Your agent needs to know what loan would work best for you and how you can utilize the sellers contribution to your closing costs. Different loans have different guidelines on how much a seller can contribute to a buyers closing costs.
In the case of a USDA loan a buyer can get as much as 6% of the sales price in sellers contributions that can be used toward closing costs, prepaid expenses, discount points, and other closing costs. You could potentially get into a home with paying nothing out of pocket
On a VA loan the seller may contribute up to 4% of the sale price, plus reasonable and customary loan costs. Because he VA loan contribution can include additional reasonable and customary loan costs the actual amount is calculated a bit differently and it would be best to talk to your lender on how much of a contribution you could actually get
While an FHA loan requires a 3.5% down payment to the loan, a buyer can get as much as 6% of the sales price in sellers contributions that can be used toward closing costs, prepaid expenses, discount points, and other closing costs.

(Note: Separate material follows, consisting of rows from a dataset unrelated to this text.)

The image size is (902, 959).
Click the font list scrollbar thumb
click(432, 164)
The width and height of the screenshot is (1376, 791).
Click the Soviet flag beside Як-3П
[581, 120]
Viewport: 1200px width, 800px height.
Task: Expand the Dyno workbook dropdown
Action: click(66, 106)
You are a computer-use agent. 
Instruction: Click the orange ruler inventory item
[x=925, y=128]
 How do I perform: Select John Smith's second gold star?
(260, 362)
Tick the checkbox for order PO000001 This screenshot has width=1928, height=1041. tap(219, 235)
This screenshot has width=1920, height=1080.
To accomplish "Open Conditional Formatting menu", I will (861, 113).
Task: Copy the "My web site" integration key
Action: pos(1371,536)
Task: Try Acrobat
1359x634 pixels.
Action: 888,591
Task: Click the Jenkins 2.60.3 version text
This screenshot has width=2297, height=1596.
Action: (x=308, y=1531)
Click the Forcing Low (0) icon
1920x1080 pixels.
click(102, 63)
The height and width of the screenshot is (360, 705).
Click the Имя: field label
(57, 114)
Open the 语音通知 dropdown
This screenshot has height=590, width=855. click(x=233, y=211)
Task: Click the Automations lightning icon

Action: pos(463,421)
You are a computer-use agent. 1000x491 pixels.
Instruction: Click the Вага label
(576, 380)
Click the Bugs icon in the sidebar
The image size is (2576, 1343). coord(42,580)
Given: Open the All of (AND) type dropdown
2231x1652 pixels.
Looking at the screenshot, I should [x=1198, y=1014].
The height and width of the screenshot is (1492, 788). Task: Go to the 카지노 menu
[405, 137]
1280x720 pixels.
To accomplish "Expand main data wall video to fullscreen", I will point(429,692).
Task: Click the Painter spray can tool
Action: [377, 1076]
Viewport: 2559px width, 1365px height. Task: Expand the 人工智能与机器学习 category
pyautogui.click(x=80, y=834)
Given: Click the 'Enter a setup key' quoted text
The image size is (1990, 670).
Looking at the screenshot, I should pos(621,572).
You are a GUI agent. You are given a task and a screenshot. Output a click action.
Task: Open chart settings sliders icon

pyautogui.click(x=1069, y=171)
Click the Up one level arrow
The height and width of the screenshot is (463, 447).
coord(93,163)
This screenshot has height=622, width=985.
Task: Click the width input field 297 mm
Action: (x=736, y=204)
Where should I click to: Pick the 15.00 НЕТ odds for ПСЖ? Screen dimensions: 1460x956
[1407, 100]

The conventional loan has more of a sliding scale used for seller contributions. If you are putting less than 10% down on the home the maximum seller contribution is 3%. A buyer putting 10 to 25% down can receive as much as a 6% seller contribution, while a buyer putting down 25% or more may get as much as 9%.
So what do you do if you are getting $9,000 in closing costs but you actual closing costs are only $6,500? If you don't use it you LOSE it! You as the buyer don't get to pocket that money, it would go back to the seller's bottom line. What can you do to use that money? Talk to your lender, see how much it would cost to pay down your mortgage rate, or perhaps pay the funding fee for a USDA, VA or FHA loan? Each program is different on how that extra contribution can be applied so talk to your agent and lender!